**PROBLEM REQUIREMENTS**
Exactly as they stand, copy the lines from the one containing "The height and" to the final line of the data; leave out the pictures.

(Pixel coordinate grounding data)
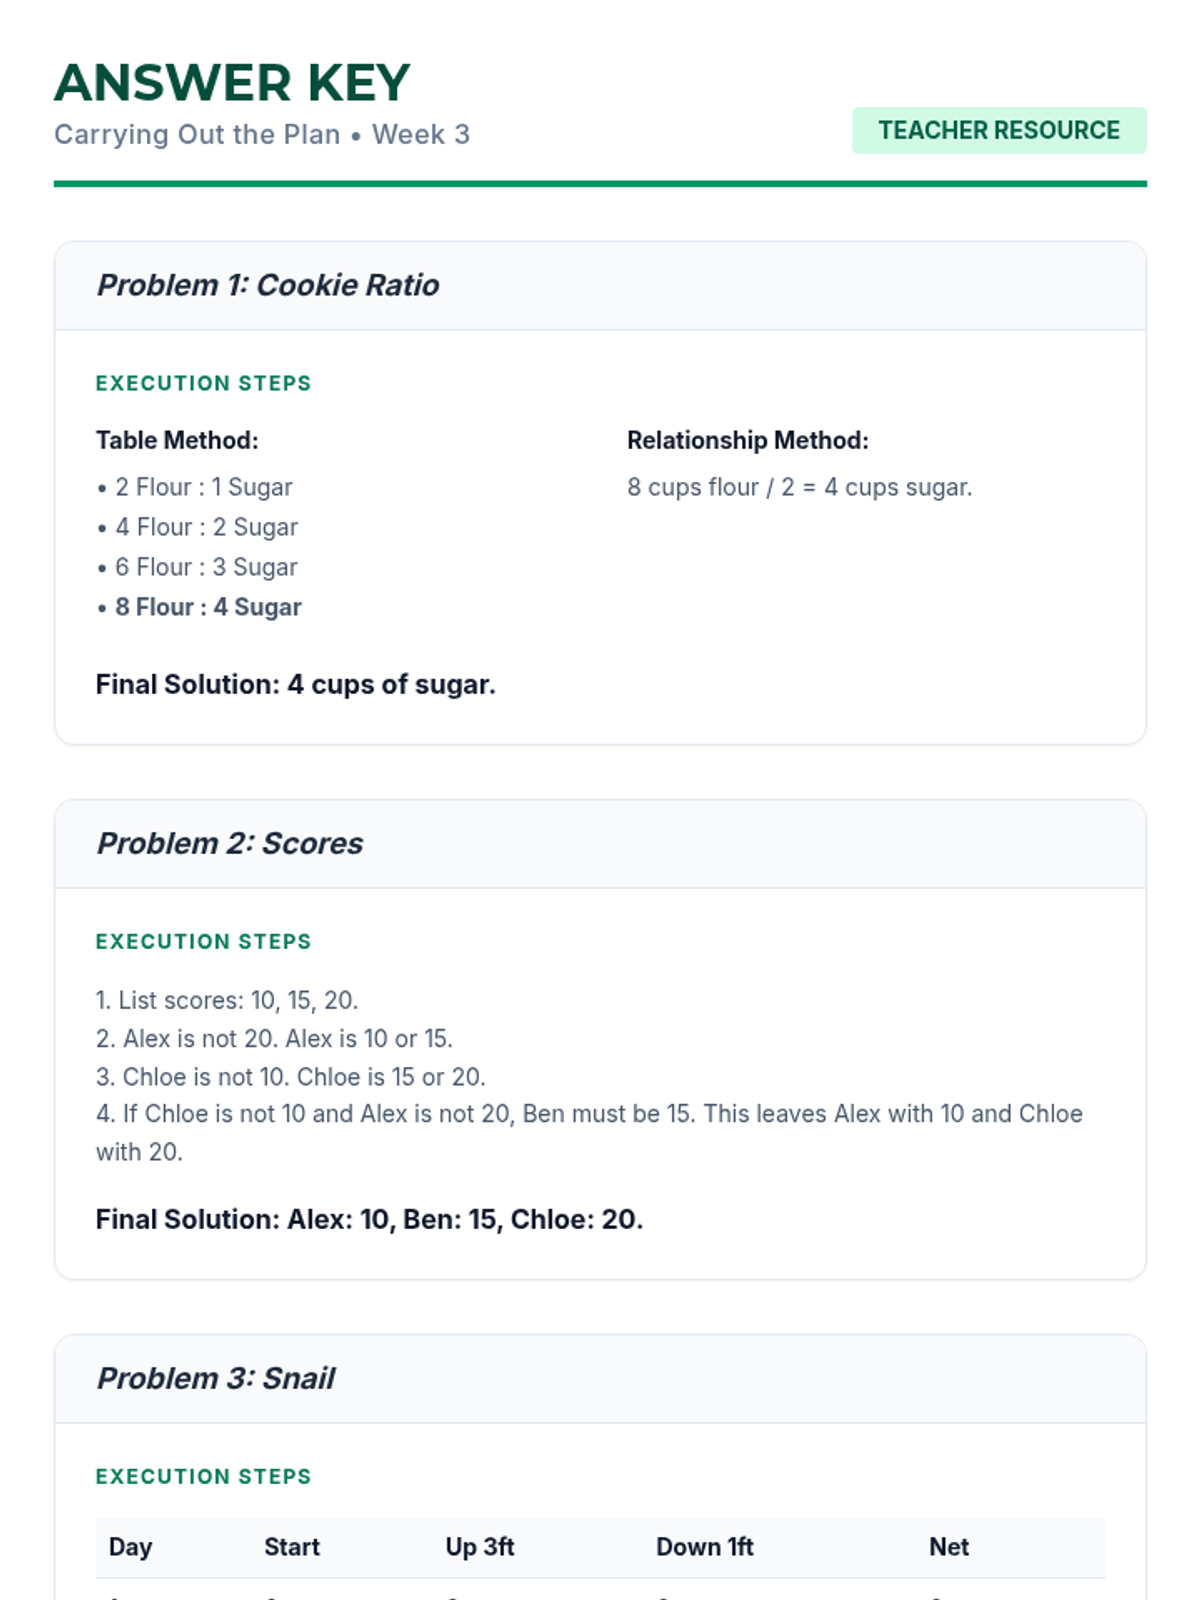This screenshot has width=1200, height=1600.
Task: Select the List scores step
Action: point(227,1001)
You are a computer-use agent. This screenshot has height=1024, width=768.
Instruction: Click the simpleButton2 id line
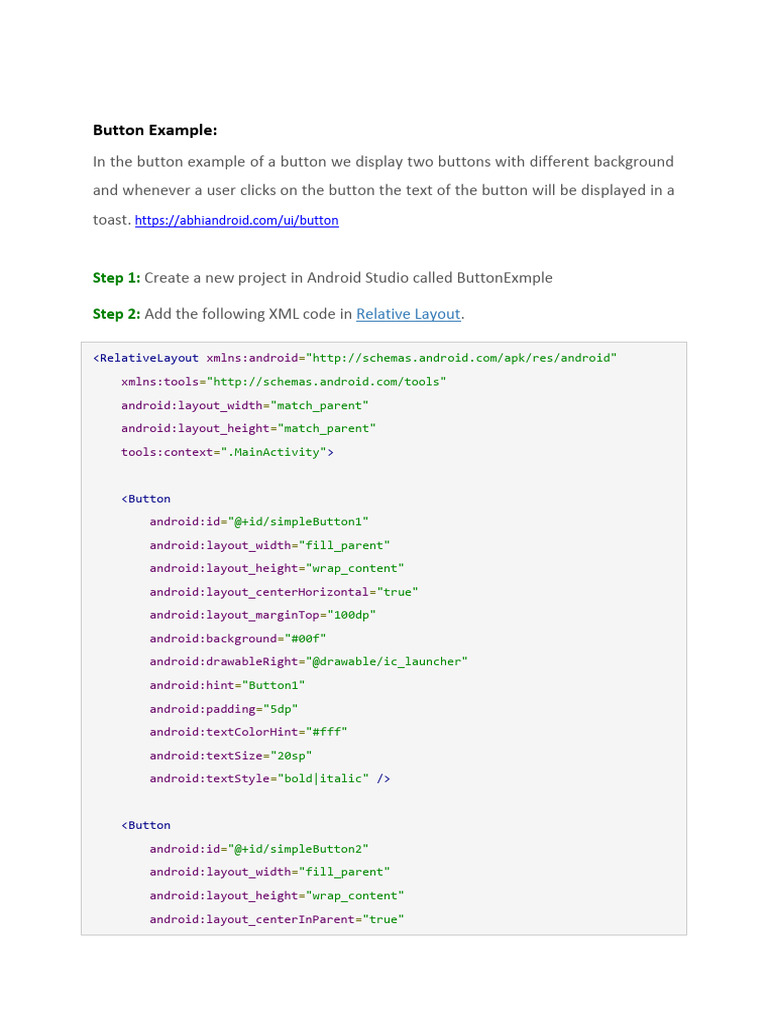coord(259,849)
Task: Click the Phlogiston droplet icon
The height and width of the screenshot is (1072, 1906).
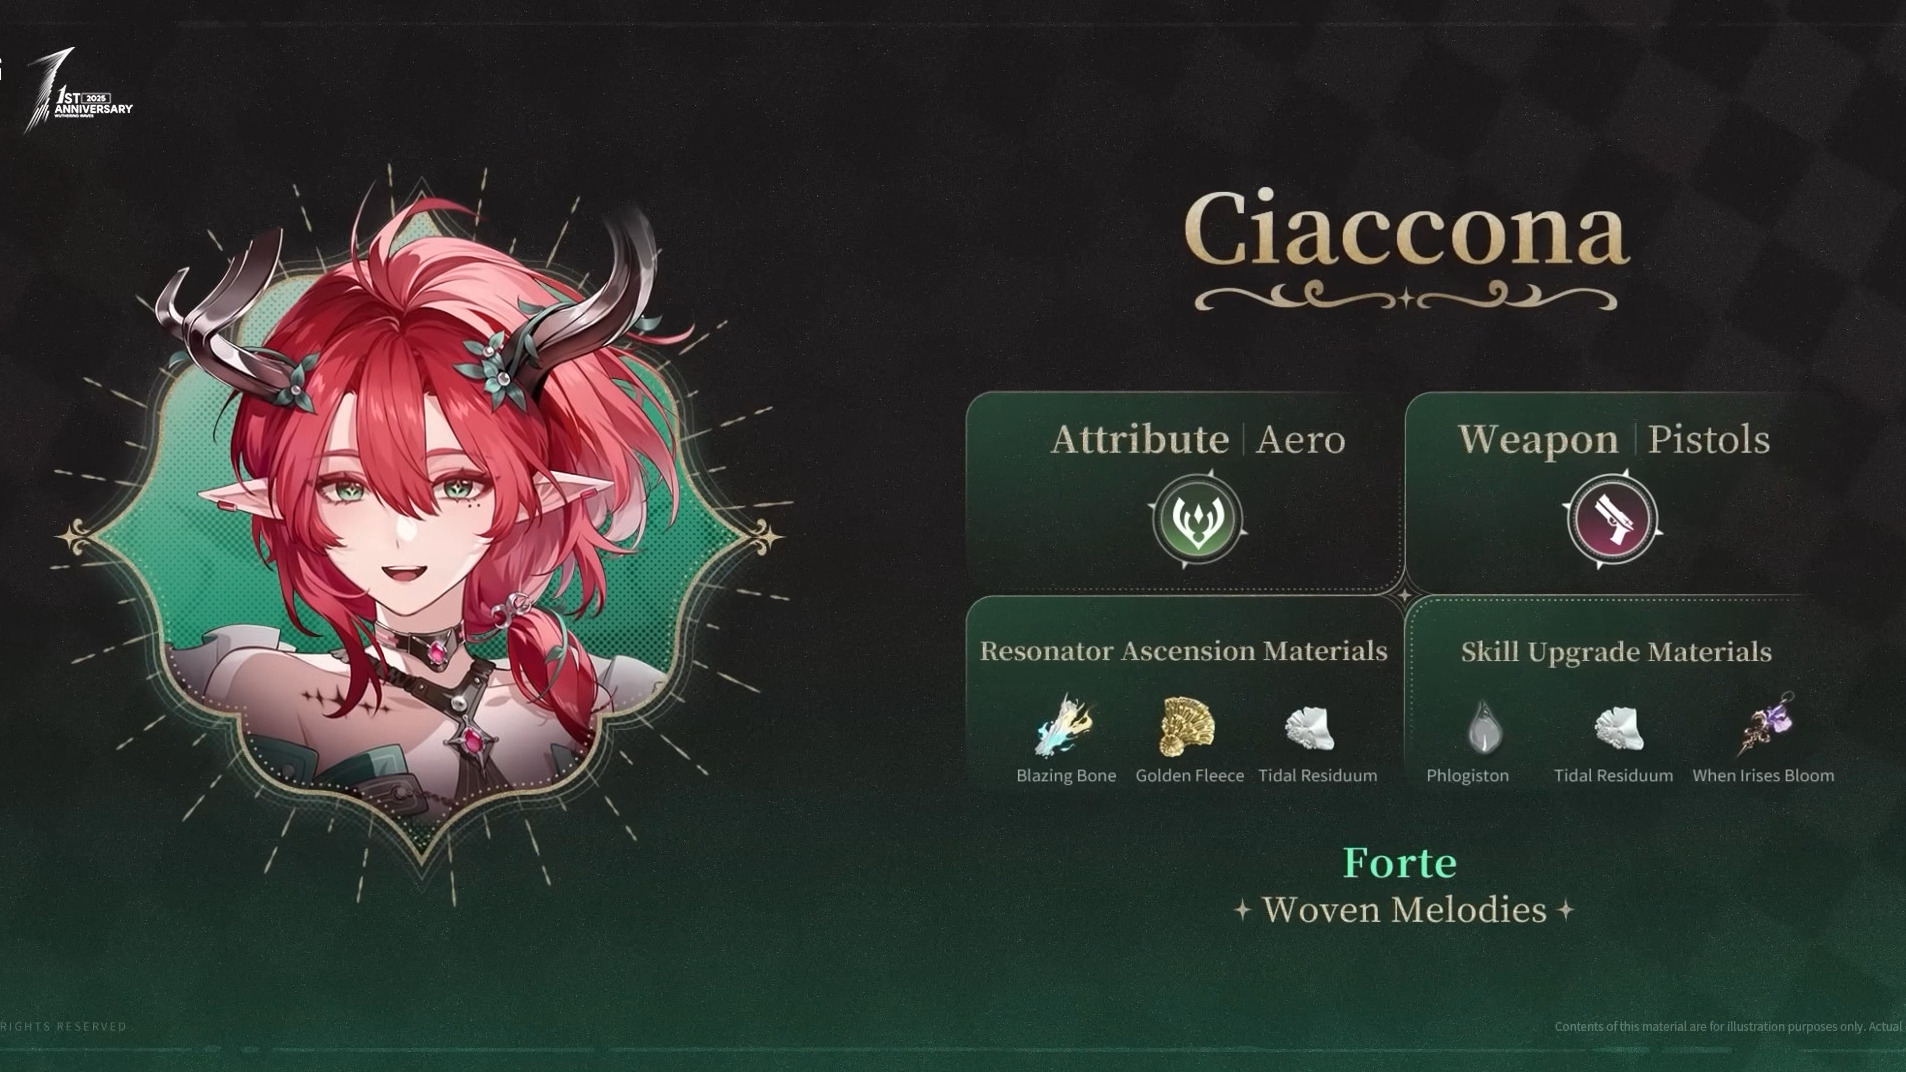Action: click(1484, 726)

**TASK SOLUTION**
The height and width of the screenshot is (1072, 1906).
Action: click(1484, 726)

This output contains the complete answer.